Sunday, December 04, 2005

More on Meyer

More on Meyer's revelations - review of his book by Ed Owen, special adviser to Jack Straw at the Foreign Office from 2001 to 2005:
The truth, however, is that Meyer was rarely bigger than a marginal figure on the issue. Most of the "heavy lifting" was done by direct communication between the two governments through Rice and David Manning (then the Prime Minister's foreign policy adviser, now Meyer's successor in Washington), Straw and Powell, and - of course - Bush and Blair.

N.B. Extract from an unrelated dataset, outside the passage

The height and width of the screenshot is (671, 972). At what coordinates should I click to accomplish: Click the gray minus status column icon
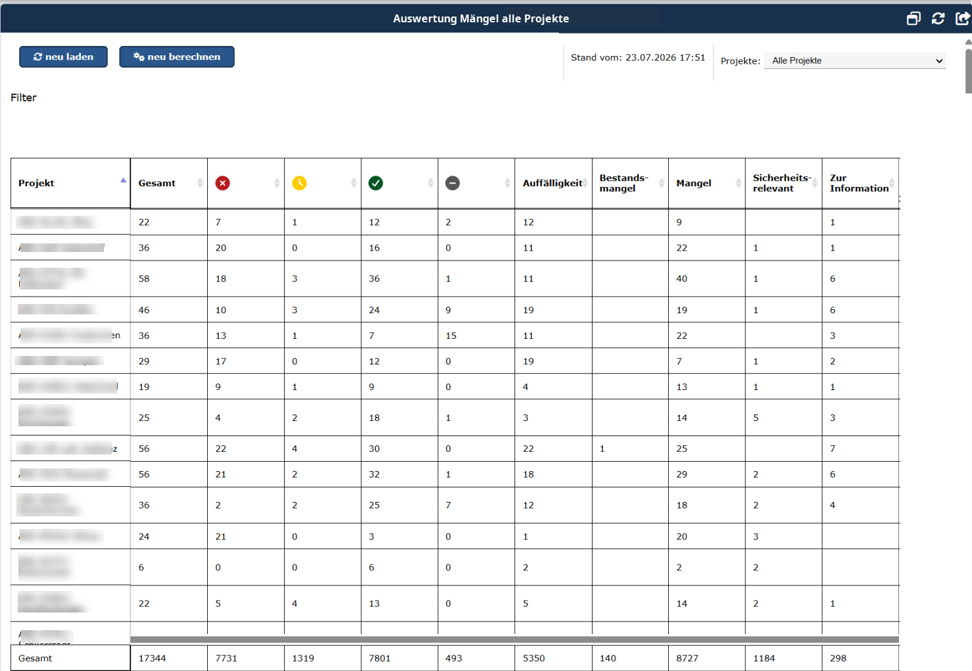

This may explain why much of Meyer's detail of the run-up to war is confused and incomplete. Documenting events in the summer of 2002, he complains that Blair is making no headway in persuading Bush to go to the United Nations to seek a further Security Council resolution on Iraq. Then, only a few lines later, he blithely tells us: "I was pretty clear that Powell and Blair were going to get what they wanted."

I can only assume that Meyer is ignorant of much of the intensive work that went on during this period, including a secret mission by Straw to visit Powell at his home in the US in August, with the intention of making clear that a UN process was essential. [...]

Meyer makes the further, fanciful suggestion that military action could have been delayed for roughly six months so that the allies could create a greater international consensus. It was patently clear that Saddam Hussein was flouting Security Council Resolution 1441 - painstakingly agreed over two months of intensive negotiations between Straw, Powell, Dominique de Villepin and the others. Yet the French, for their own reasons, refused to issue an ultimatum in a second resolution in March 2003 (by which time Meyer had left Washington). All the evidence suggests that, far from supporting military action at a later date, Paris would have sought to use such a delay to dilute any international pressure on Iraq further still.